World Series of Poker
- Bracelet: 1
- Final tables: 4
- Money finishes: 20
- Highest WSOP Main Event finish: 69th, 2007

World Poker Tour
- Title: None
- Final table: 1
- Money finish: 1

= Brandon Adams (poker player) =

American poker player and author (born 1978)

George Brandon Adams (born December 12, 1978) is an American poker player and self-published author.

==Career==

Adams got his bachelor's degree and Master's degree at the University of Florida, before attending Harvard Business School and obtaining a doctorate.

Adams finished a book titled "Setting Sun: The End of Economic Dominance". He previously published a poker novel, "Broke: A Poker Novel" in 2008. He co-authored a book on behavioral finance, "The Story of Behavioral Finance", with Brian Finn.

==Poker==
Brandon Adams was first introduced to poker during his college years.

Adams first cashed in the World Series of Poker in 2006 in the $1,000 No Limit Hold'em event and again in the Main Event the following year, winning a cash prize of $130,288 for his 69th-place finish.

His best finish in a tournament at the WSOP came in 2019 when he won the $3,200 Online No-Limit Hold'em High Roller (Event #74) event for $411,561. In total, Adams has cashed twenty-three WSOP events and has made seven WSOP and WSOP Circuit final tables as of the end of the 2019 series.

Adams played on Season 4,8, and 12 of High Stakes Poker, and on Season 4, 6, 7, 8, and 9 of Poker After Dark.

Adams has appeared on over sixty poker TV shows on NBC, ESPN, and ESPN2, Game Show Network, and PokerGO. He has appeared on High Stakes Poker, Poker After Dark, Super High Roller Club, Super High Roller Cash Game, and also on live tournament coverage on PokerGO including Super High Roller Bowl, Poker Masters, and U.S. Poker Open.

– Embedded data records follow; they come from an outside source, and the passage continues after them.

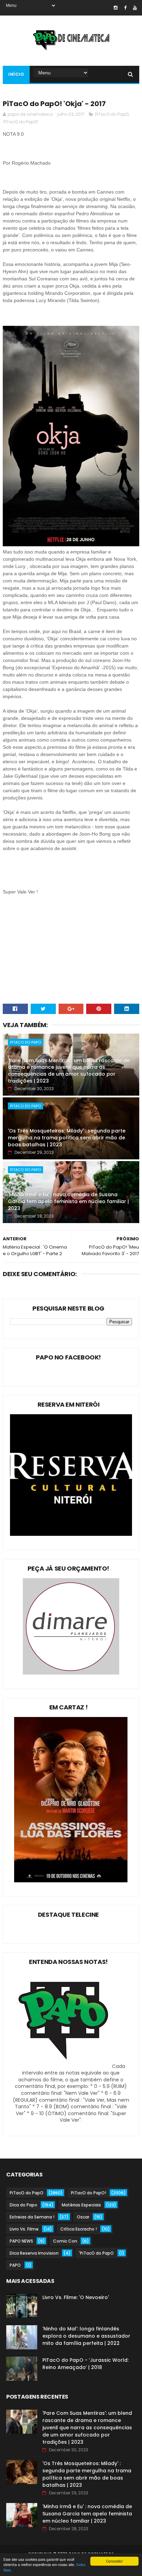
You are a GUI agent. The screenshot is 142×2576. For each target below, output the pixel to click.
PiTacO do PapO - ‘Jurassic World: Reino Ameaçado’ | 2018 (85, 2364)
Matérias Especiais (81, 2205)
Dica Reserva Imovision (34, 2253)
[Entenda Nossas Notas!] (64, 2066)
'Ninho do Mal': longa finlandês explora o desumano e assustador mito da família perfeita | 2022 (86, 2336)
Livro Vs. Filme (24, 2229)
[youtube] (135, 7)
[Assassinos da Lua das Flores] (71, 1880)
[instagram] (115, 7)
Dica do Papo (23, 2205)
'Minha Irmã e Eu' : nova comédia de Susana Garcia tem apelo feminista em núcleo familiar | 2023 (68, 1201)
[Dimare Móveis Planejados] (71, 1672)
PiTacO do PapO (112, 114)
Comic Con (65, 2241)
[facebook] (125, 7)
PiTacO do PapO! (20, 122)
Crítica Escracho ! (78, 2229)
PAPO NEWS (21, 2241)
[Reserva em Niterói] (71, 1534)
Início (16, 74)
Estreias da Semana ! (32, 2217)
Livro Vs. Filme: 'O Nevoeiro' (75, 2297)
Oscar (83, 2217)
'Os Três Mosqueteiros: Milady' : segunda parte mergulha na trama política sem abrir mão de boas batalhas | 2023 (66, 1137)
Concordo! (114, 2561)
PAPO (15, 2265)
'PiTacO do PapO (96, 2253)
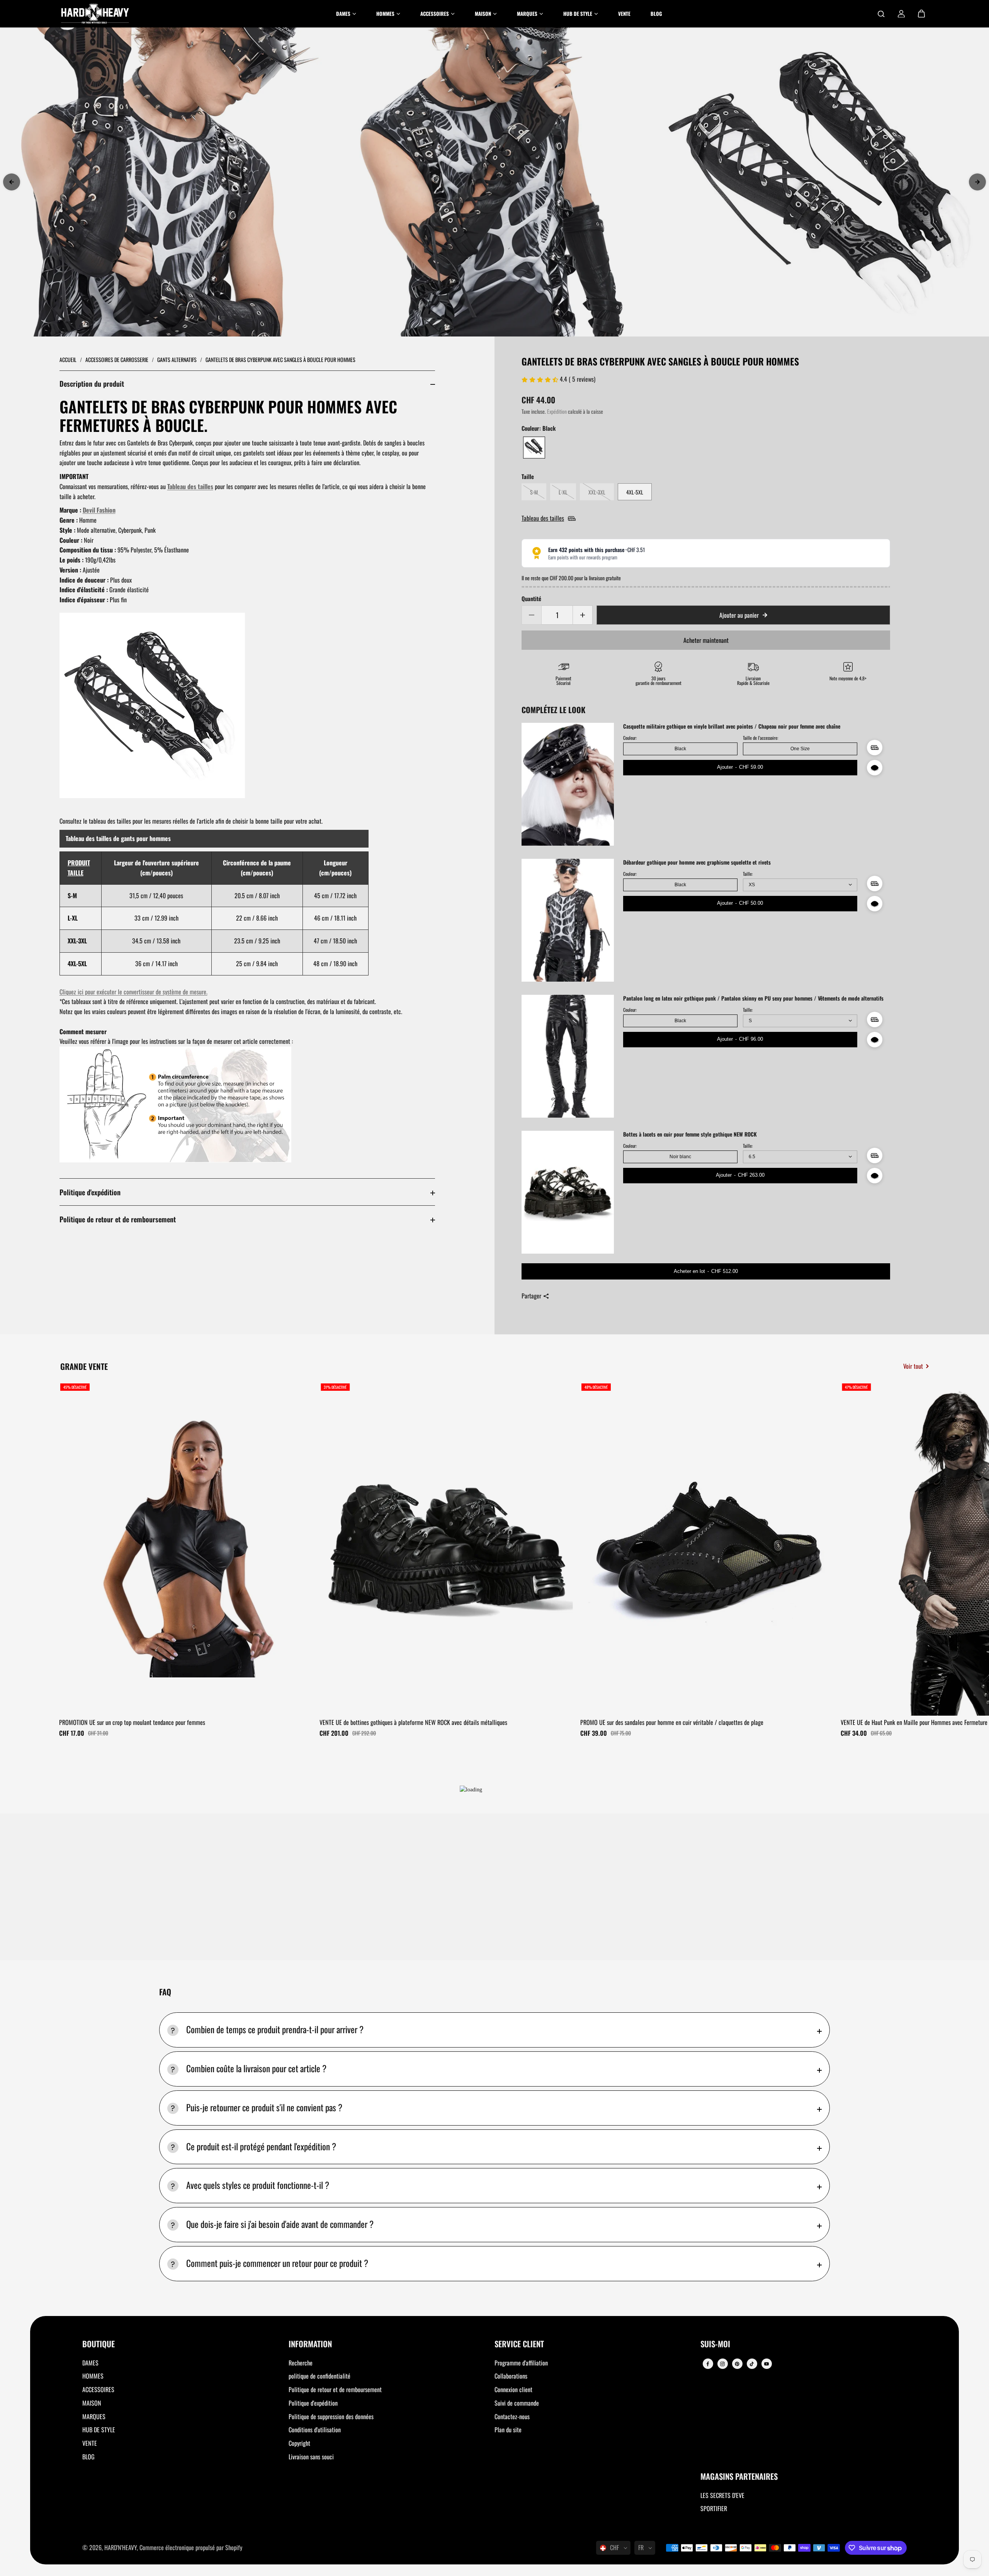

As of March 2025, his total live tournament winnings exceed $5,400,000. His 31 WSOP cashes account for $2,728,354 of that total.

==Business career==

In 2011, Adams founded Expert Insight at a cost of $450,000. The website allowed its customers 1-on-1 video chat sessions with experts in various fields, such as a chat with Nobel Prize winner Gary Becker, for $5,000 an hour.